Pages

Monday, July 14, 2008

Day 2... sorta

Well, I'm doing it. I finished my last pack of cigarettes on Saturday. I helped Scott smoke his while at a party Saturday night. I literally smoked 2 (ok, 3) cigarettes yesterday. If you compare this to the fact that I was at almost a pack a day for a while (at least a year) I"m doing pretty damn good!
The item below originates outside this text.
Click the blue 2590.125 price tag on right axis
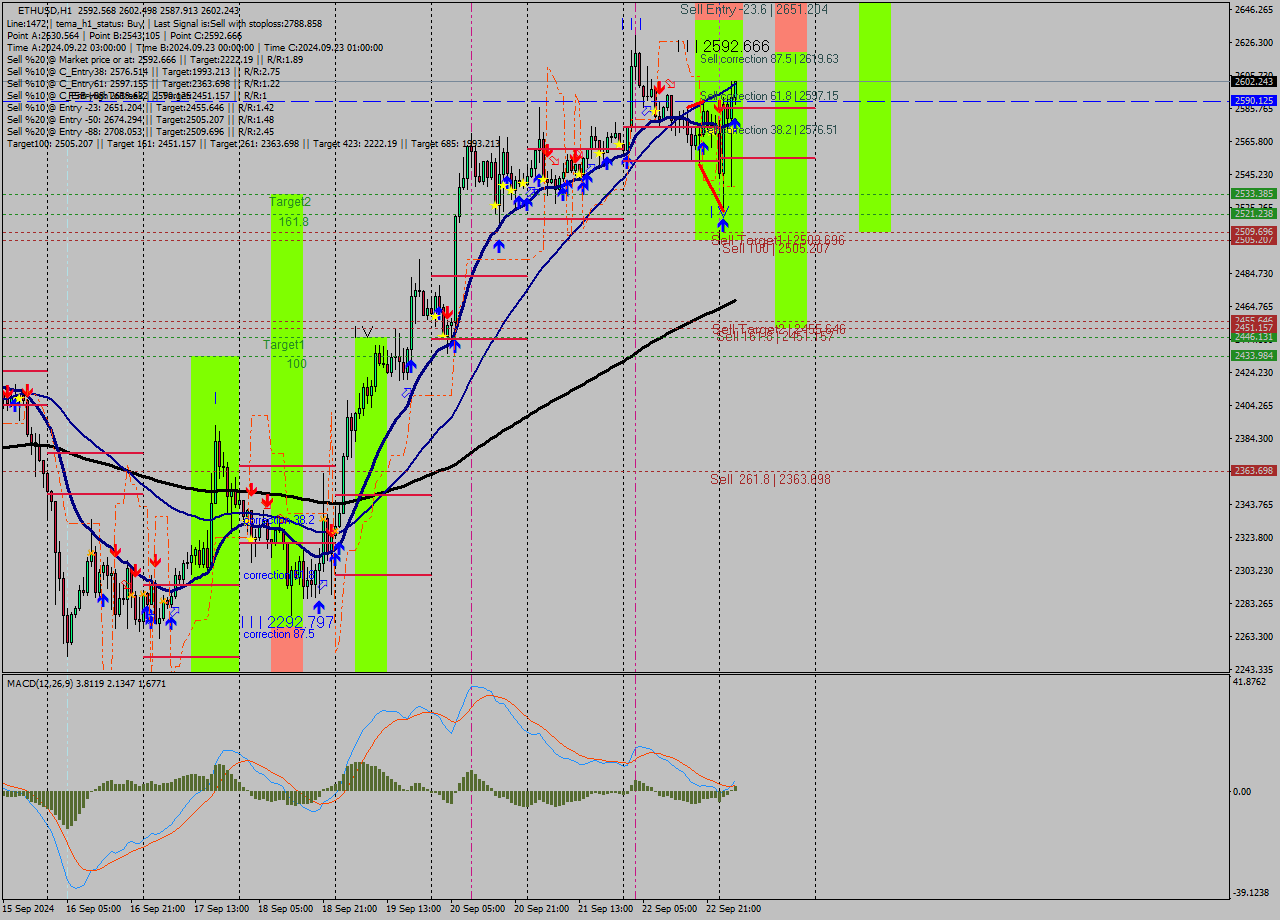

Today is day 2 quitting, and Day 1 with out a cigarette. My day is almost half way over, and this sucks. I'm not proud of my self right now. I have no self righteous glee to get me through this time. Instead I sit here in misery. My head hurts, my stomach hurts, I'm hungier than I can ever remember being. I noticed this morning that I really wanted breakfast. I don't usually eat breakfast, so this was a little unsual for me. I realized that I'm not hungry because I smoke first thing. Nicotine is an appetite suppressant. So now I've been eating all day long. I am not excited about this.

Quitting smoking is hard. Especially by yourself. Right now I'm going cold turkey. And it sucks. My stomach hurts, and I'm feeling really jittery. I am also feeling the need to lash out. My patience is gone, my empathy is shot. Basically I'm in a pissy big mouth mood. And I have to play nice at work. Today sucks. Pin It

1 comments:

Lisa said...

We can do it together Mya!! I have only had 2 cigs today so far. I am trying to finish out this pack (I have about 8 left) and then it will be cold turkey for me too. It does suck...bad!